CPU Pinning, aka processor affinity, is telling the kernel's scheduler where you want it to run your processes. Related to this are Linux scheduling polcies, cgroups, and cpusets. Throughout this note, I use the terms "core" and "CPU" interchangeably.
Why would you pin CPUs? If you knew you had four active Redis processes running continuously churning commands, you could let them all run on specific cores without interrupting each other. They spend more time doing their work than switching to other CPUs and improves cache locality.
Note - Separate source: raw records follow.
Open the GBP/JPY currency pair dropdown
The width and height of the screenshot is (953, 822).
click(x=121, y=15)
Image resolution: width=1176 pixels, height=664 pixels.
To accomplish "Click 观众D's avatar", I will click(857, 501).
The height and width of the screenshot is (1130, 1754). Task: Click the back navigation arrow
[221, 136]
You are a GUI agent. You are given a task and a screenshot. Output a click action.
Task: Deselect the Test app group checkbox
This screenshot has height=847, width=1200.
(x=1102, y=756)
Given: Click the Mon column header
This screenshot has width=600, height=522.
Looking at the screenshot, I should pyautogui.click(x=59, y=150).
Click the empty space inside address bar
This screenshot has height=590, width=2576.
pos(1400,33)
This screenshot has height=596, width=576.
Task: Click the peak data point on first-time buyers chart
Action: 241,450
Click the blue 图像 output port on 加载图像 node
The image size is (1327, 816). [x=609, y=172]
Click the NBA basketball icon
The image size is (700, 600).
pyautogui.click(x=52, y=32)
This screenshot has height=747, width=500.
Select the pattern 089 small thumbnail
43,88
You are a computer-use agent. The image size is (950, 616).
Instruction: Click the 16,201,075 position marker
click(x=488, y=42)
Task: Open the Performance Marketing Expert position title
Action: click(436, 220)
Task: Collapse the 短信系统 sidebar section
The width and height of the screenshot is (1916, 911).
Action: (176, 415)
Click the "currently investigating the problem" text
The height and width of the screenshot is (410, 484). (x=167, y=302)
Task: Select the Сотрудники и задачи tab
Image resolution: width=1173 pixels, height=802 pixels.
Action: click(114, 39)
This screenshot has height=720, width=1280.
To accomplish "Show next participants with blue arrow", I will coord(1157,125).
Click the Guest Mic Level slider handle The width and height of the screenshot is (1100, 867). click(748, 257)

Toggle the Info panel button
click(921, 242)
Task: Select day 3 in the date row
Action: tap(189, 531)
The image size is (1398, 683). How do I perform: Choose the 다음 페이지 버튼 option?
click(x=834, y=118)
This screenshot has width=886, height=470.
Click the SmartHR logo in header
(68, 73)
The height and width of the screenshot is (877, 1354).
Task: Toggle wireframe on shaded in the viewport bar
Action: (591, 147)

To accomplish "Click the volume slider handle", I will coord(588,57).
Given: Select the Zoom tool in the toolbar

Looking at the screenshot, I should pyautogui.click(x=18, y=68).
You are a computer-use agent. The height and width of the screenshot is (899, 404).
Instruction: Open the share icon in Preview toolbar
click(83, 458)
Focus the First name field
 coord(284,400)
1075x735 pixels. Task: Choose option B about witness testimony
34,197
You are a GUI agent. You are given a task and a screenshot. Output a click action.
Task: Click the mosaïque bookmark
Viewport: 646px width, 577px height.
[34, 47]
One way to do this in Linux is with the taskset command. The following launches a redis-server, forcing it to run only on CPU #1:
taskset -c 1 redis-server
As we will see, taskset is a handy program to get and set processor affinities, but for launching programs the numactl command is preferred. In addition to its processor affinity arguments, it can also control NUMA policies (discussed below). Here's the invocation that mimics the taskset command above:
numactl -all --physcpubind=1 redis-server
The --all argument is required because the core is isolated with isolcpus, which we discuss in the next section.
If you are going to bother to pin a process to a CPU, you probably want to tell the kernel not to schedule anything else there. This is known as CPU isolation and can be controlled with the isolcpus boot parameter. Simply put, isolcpus declares which cores are considered in the kernel's scheduling algorithms.
For our example above, if we want to pin a process to CPU #1, we can tell the kernel not to schedule work there with the boot parameter isolcpus=1.
You can easily find out your CPU identifiers like so: numactl --hardware:
$ numactl --hardware
available: 2 nodes (0-1)
node 0 cpus: 0 2 4 6 8 10
node 0 size: 24189 MB
node 0 free: 8209 MB
node 1 cpus: 1 3 5 7 9 11
node 1 size: 24099 MB
node 1 free: 8389 MB
node distances:
node 0 1
0: 10 20
1: 20 10
There are a variety of ways to set up a system with isolcpus. Most of my high-performance servers are configured to isolate all cores on a socket, except the first core. I also have hyperthreading disabled, otherwise I would see twice the number of cpus. The concept is that each socket has a "dirty" core available for interrupt handling and general system work, and all the other cores have operator-curated process running. So in this case, I have isolcpus=2,3,4,5,6,7,8,9,10,11.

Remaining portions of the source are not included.